June 8, 2010/RB 2010-02

Accounting for Credit Losses

Introduction

Financial results clearly show the continued stress in credit union loan portfolios. The operating environment remains challenging with increased levels of unemployment, weakened residential real estate markets and mounting strains in the commercial real estate market. The combination of these factors has led to a growing level of nonperforming loans and foreclosures in the Texas credit union system. Additionally, there is a rising level of performing loans with underlying credit or documentation issues. Therefore, the Department is issuing this reminder regarding the importance of accurately accounting for credit losses.

Asset quality reviews continue to be a significant focus in examinations. Examiners continue to identify situations where credit unions have not provided for timely charge offs of nonperforming loans or established an adequate level of loan loss allowances relative to the credit union’s risk exposures. Of particular concern is the increasing number of credit unions that do not have policies, procedures and written documentation related to impaired loans that are consistent with accounting standards.

Allowance for Loan and Lease Losses (ALLL)

The calculation of the ALLL represents one of the most significant estimates included in a credit union’s financial statements. While generally accepted accounting principles regarding how to account for the provision and the ALLL have not changed in recent years, the current economic environment may require credit unions to reassess whether the information upon which the credit union bases its accounting decisions remains accurate. It is imperative that each credit union maintain an ALLL that is the result of a comprehensive and consistently applied process.
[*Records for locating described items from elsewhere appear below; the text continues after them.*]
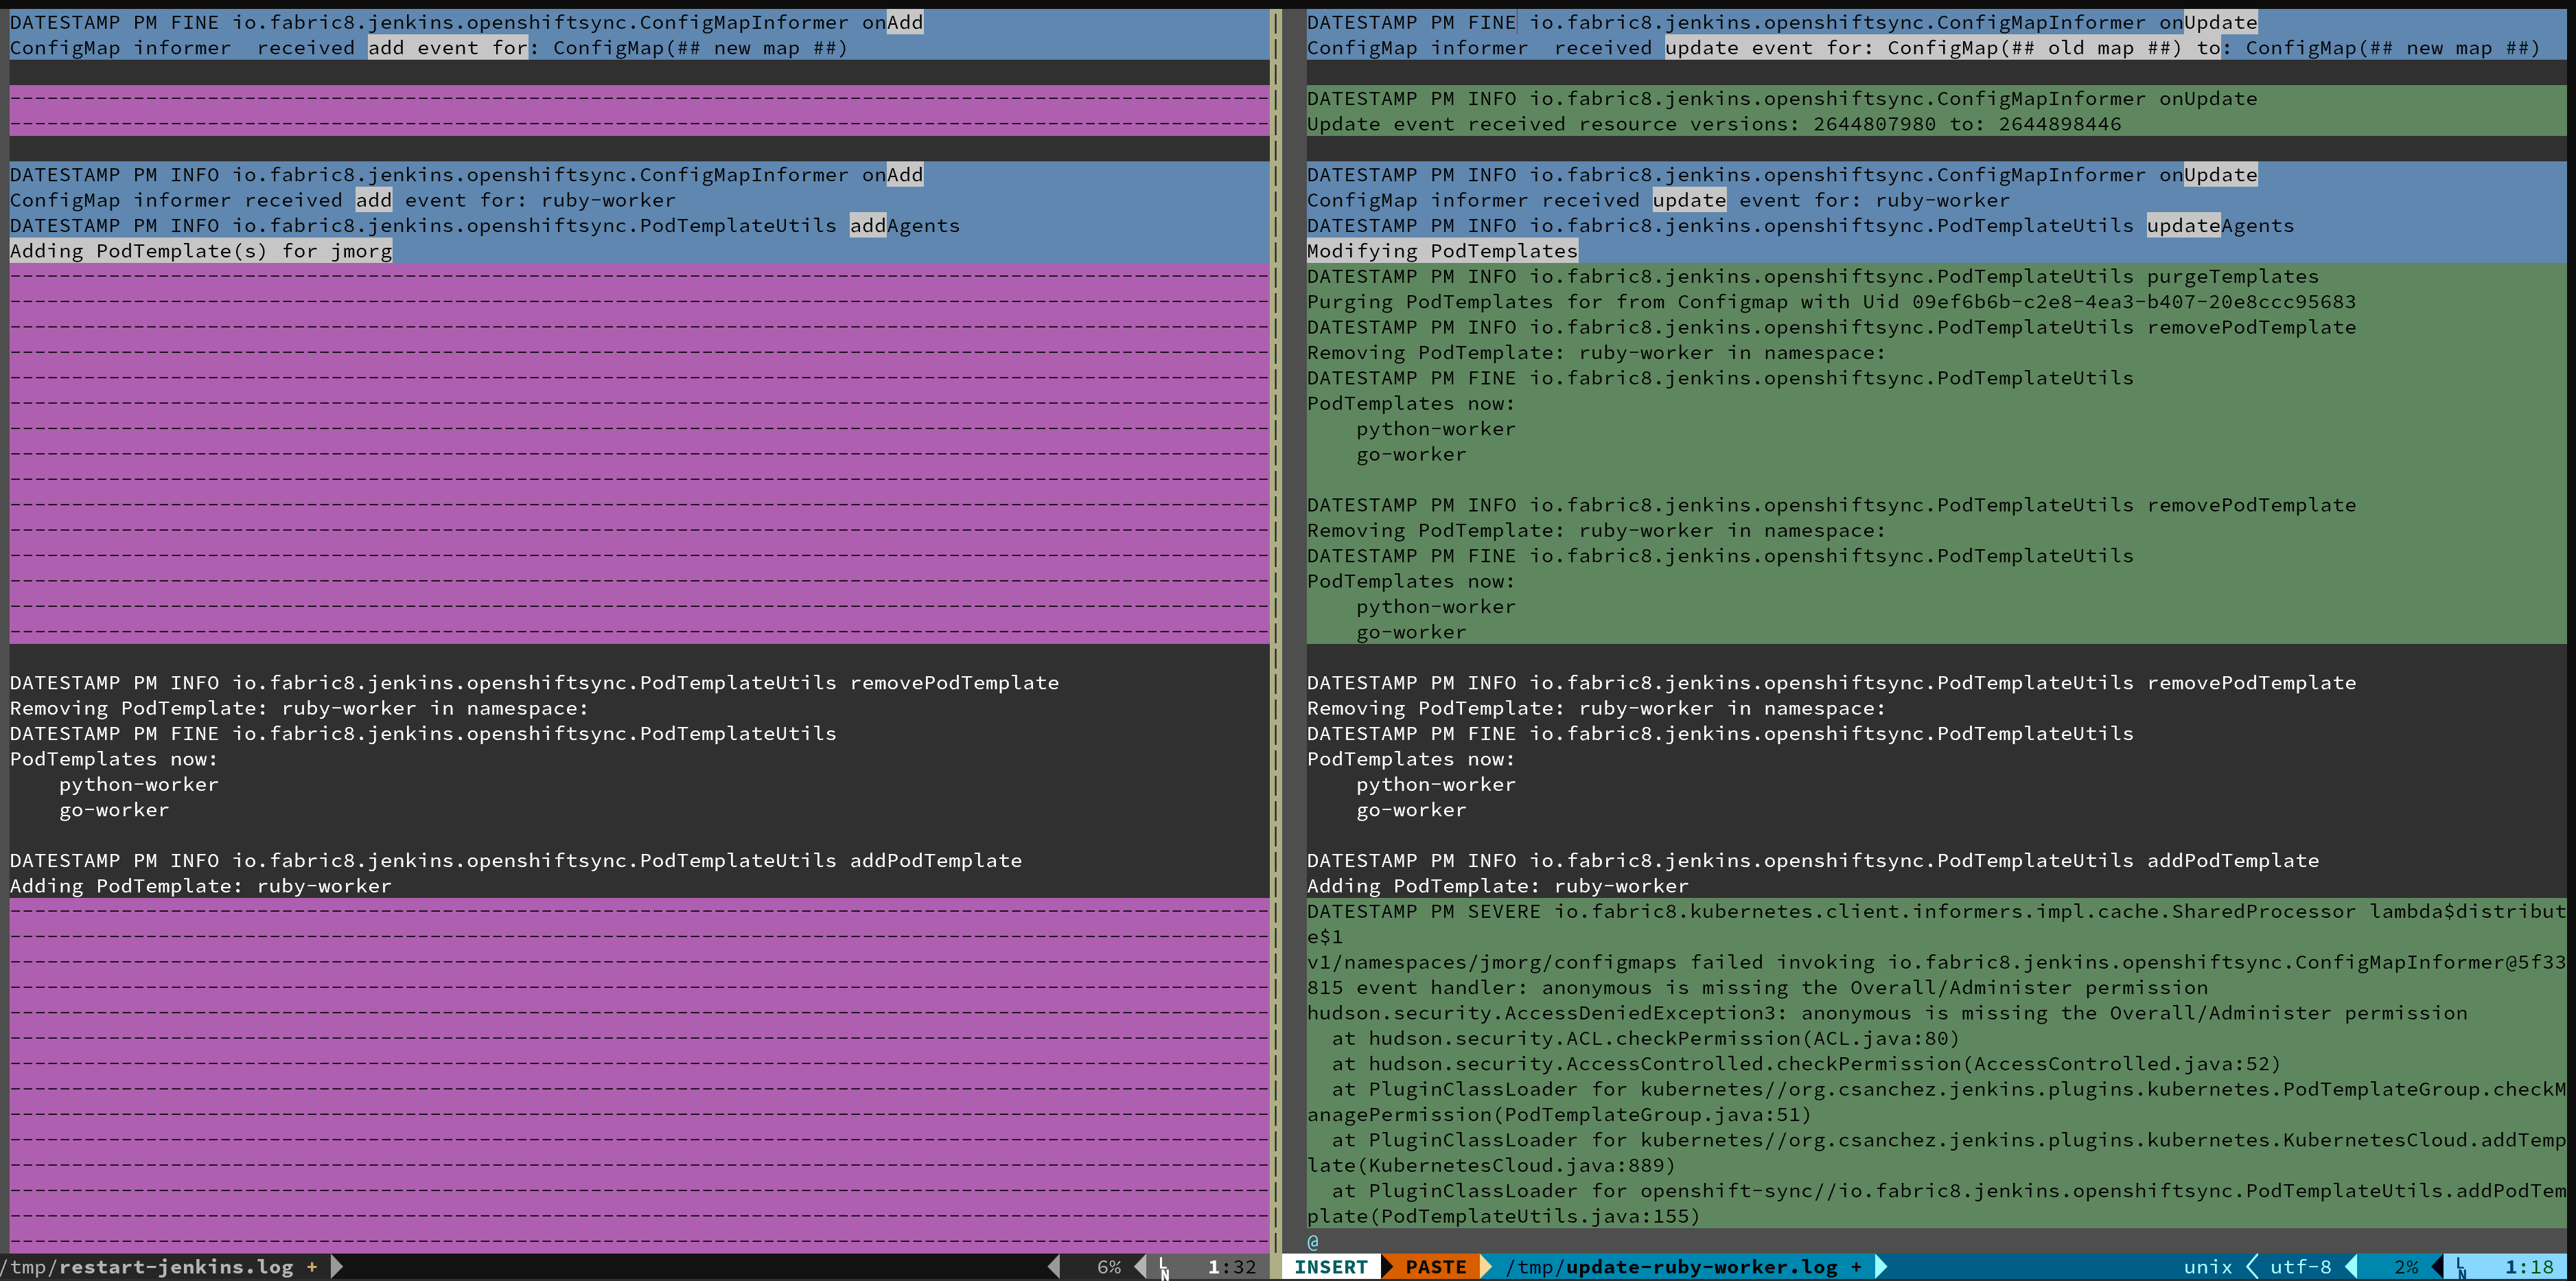Click the utf-8 encoding indicator
Screen dimensions: 2576x1281
pyautogui.click(x=2300, y=1267)
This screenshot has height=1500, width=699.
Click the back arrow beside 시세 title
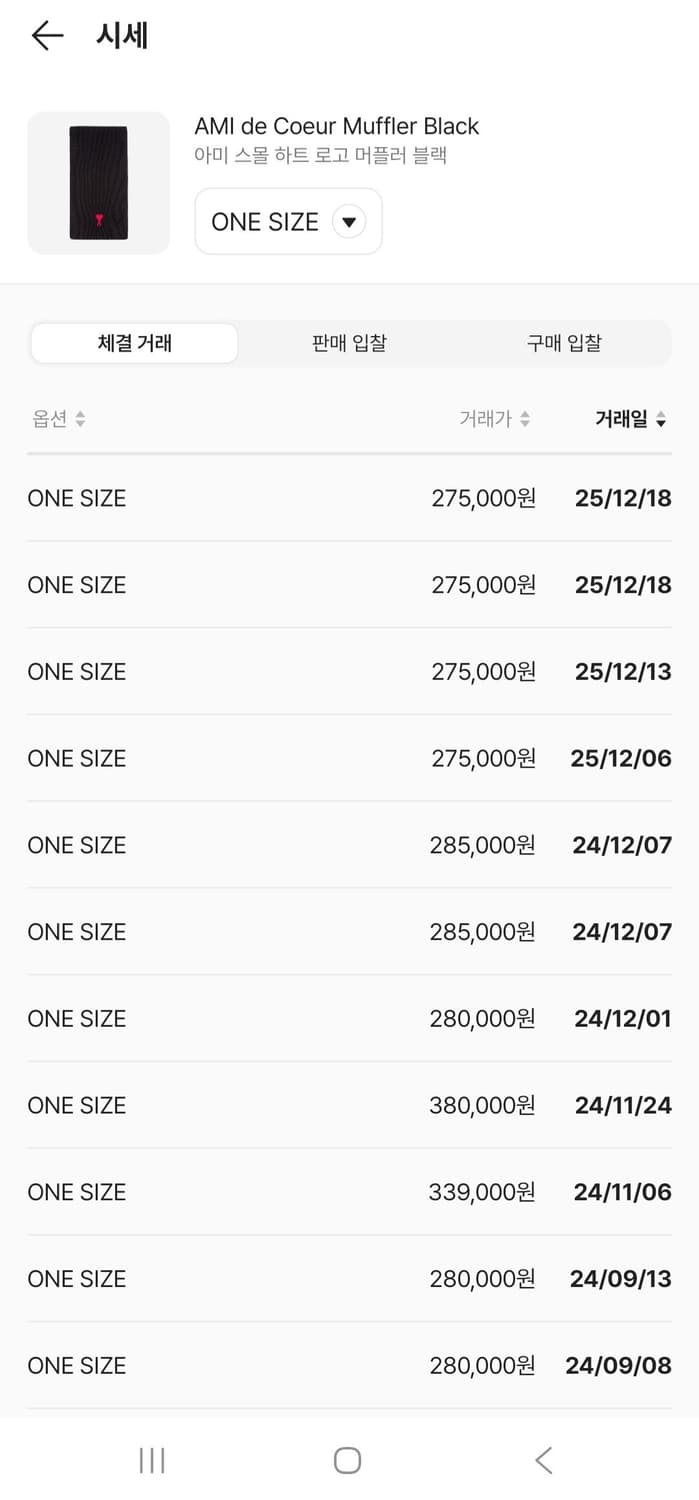pyautogui.click(x=46, y=35)
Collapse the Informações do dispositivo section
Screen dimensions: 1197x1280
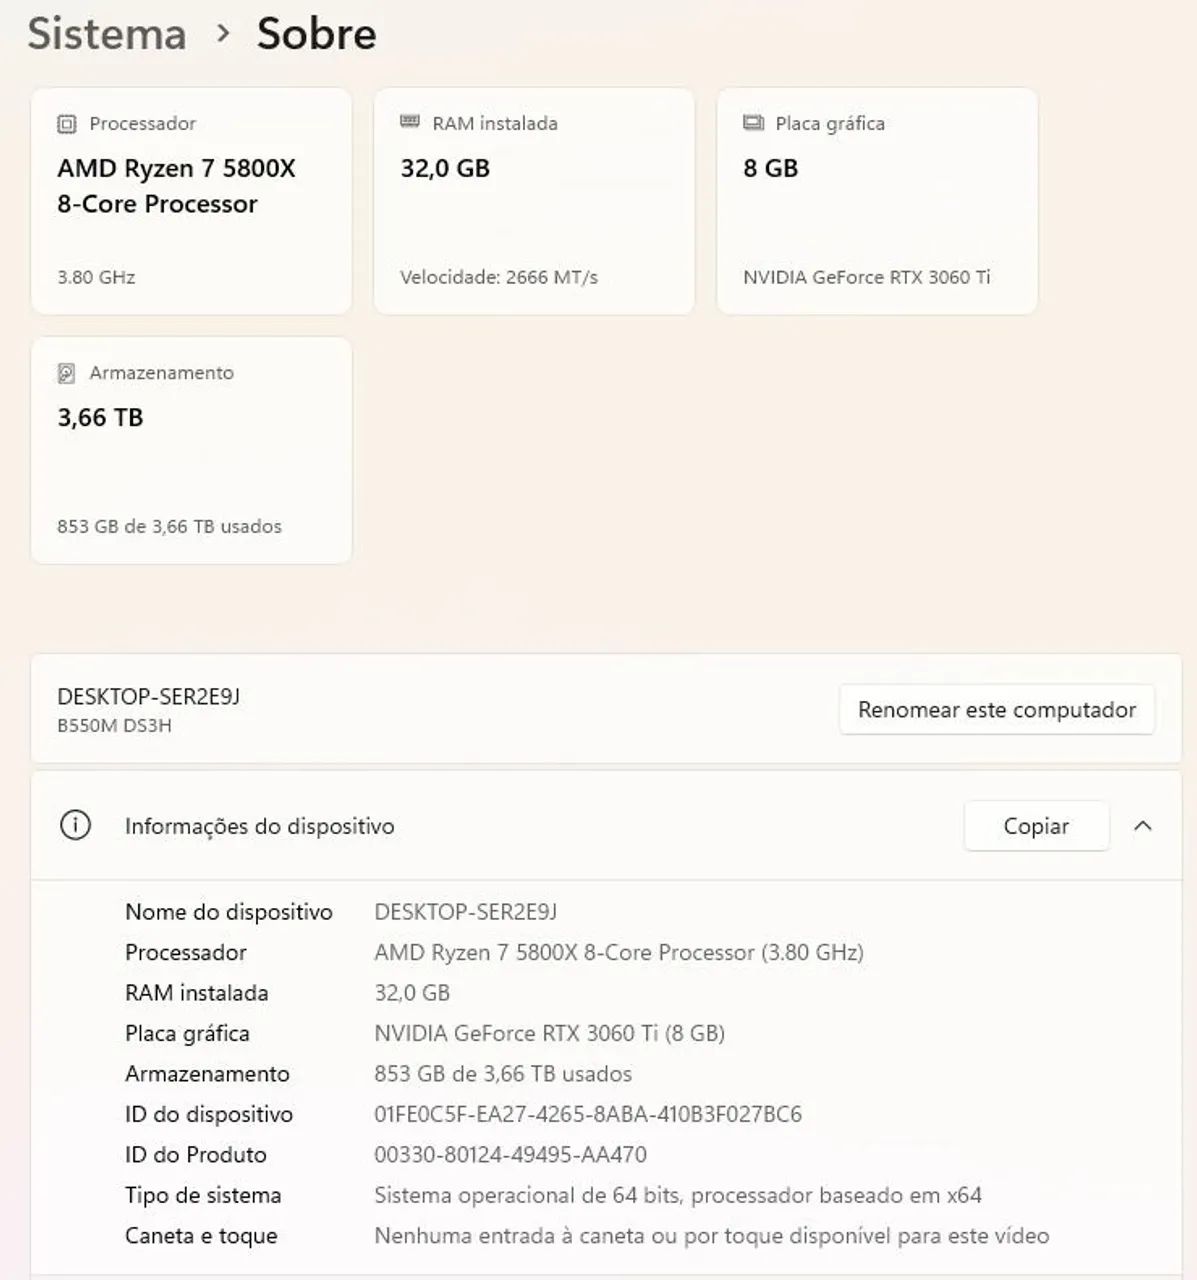1143,826

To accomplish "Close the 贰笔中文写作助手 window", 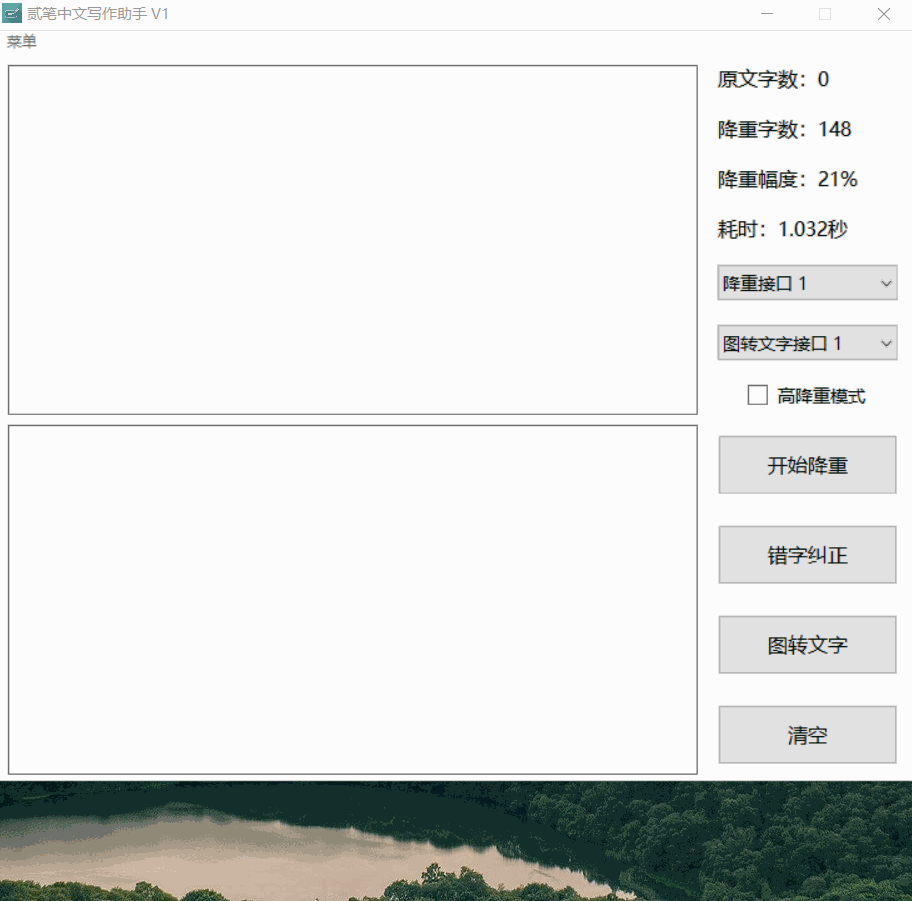I will click(x=883, y=14).
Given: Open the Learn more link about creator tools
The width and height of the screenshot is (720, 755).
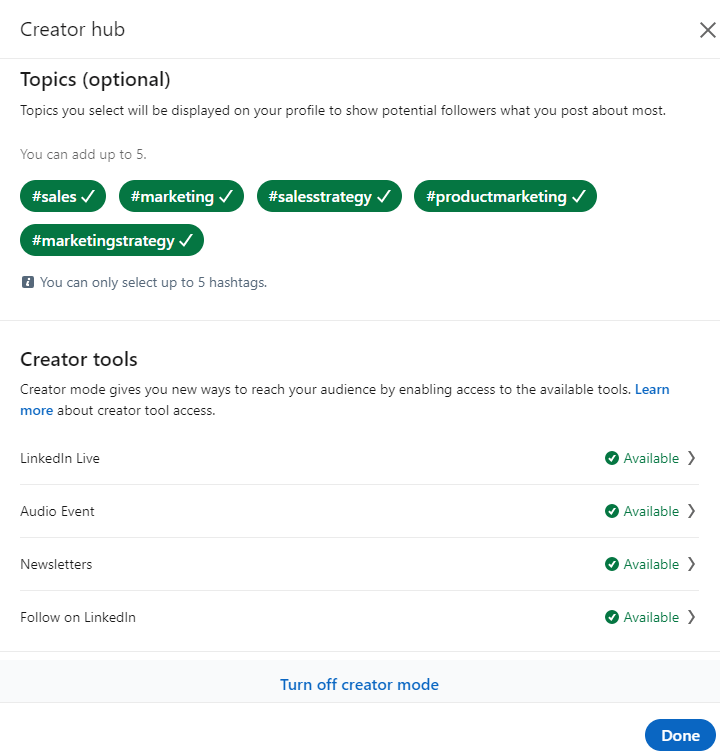Looking at the screenshot, I should (x=652, y=389).
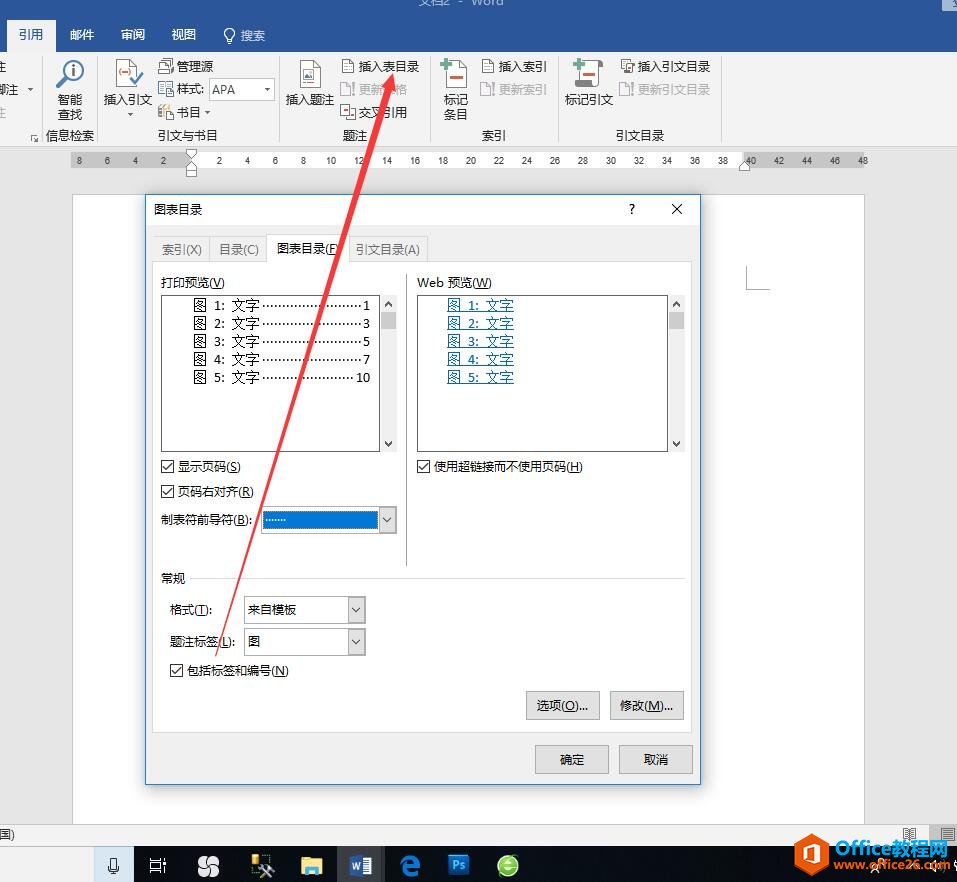This screenshot has width=957, height=882.
Task: Expand the Tab leader (制表符前导符) dropdown
Action: point(387,520)

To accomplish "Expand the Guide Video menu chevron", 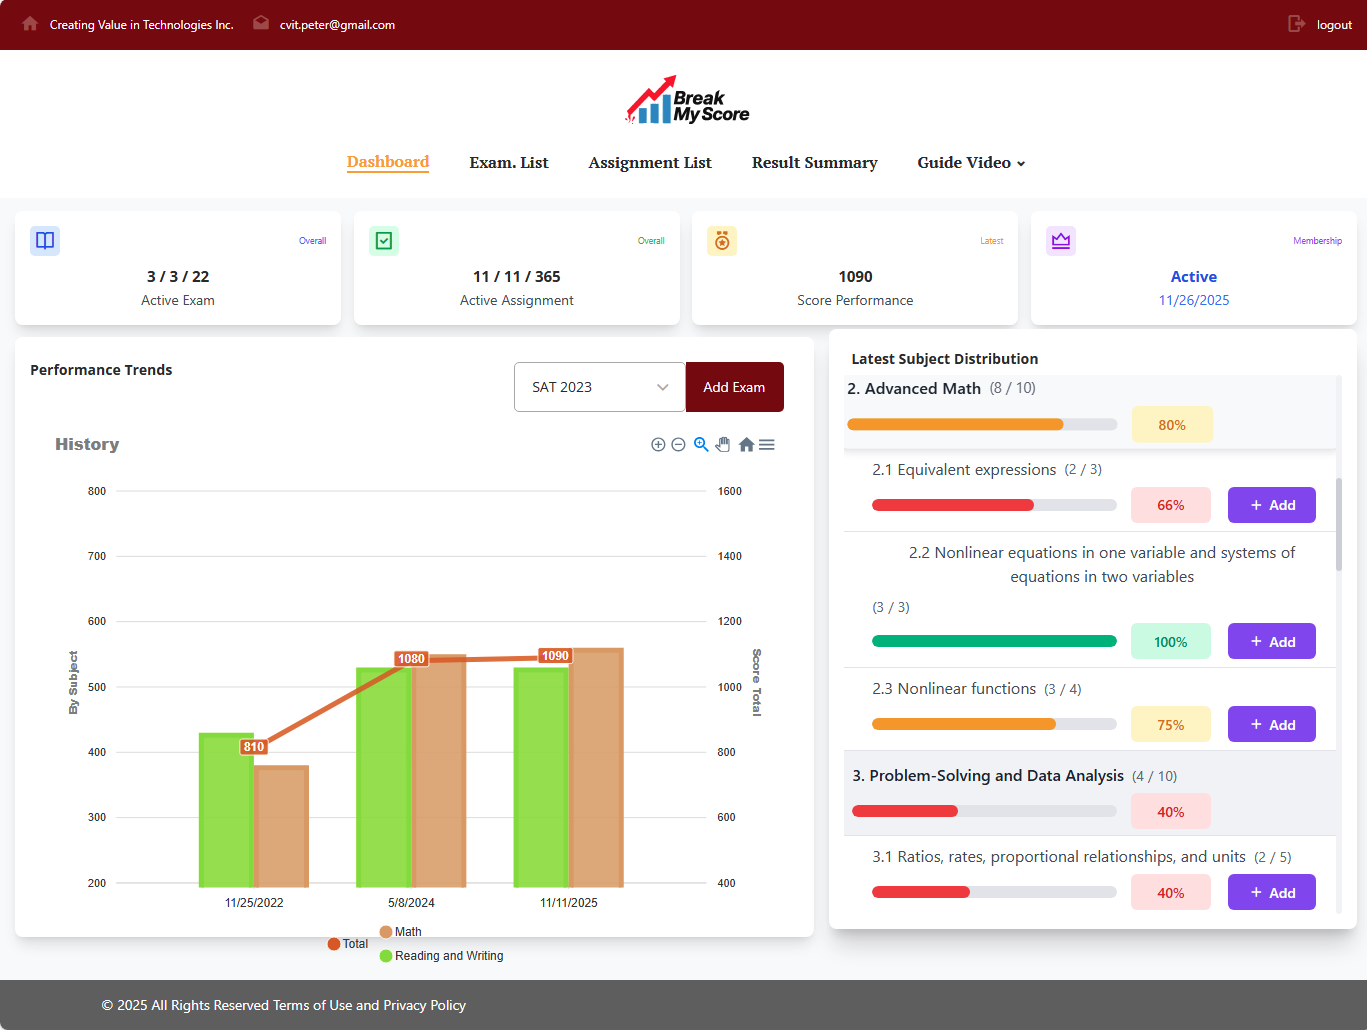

The ALLL should be maintained at a level appropriate to absorb estimated losses inherent in the loan portfolio, and should be well documented with clear explanations for supporting analysis, methodology and rationale. Credit unions should consider all significant factors, both positive and negative, that affect the collectability of loans. Credit unions that primarily use lagging data in their ALLL methodology for higher-risk loans should supplement and validate it with other methods that use more leading data when available. In addition, effective procedures to identify impaired loans and troubled debt restructuring are needed, as well as enhanced valuation analysis to ensure that the resulting loans are accounted for at appropriate valuations. The result should be an ALLL that is prudent and appropriate but not excessive.

Conclusions

Credit union management is responsible for maintaining appropriate accounting systems and documentation to support appropriate loan loss recognition. As we approach mid-year financials, the Department encourages credit union management to reassess its processes and systems for estimating credit losses and maintaining an appropriate ALLL.

In addition, Boards of Directors should ensure that future annual audits include appropriate review procedures to assess the effectiveness of the accounting for ALLL, appropriate loan loss recognition, and financial reporting and disclosures.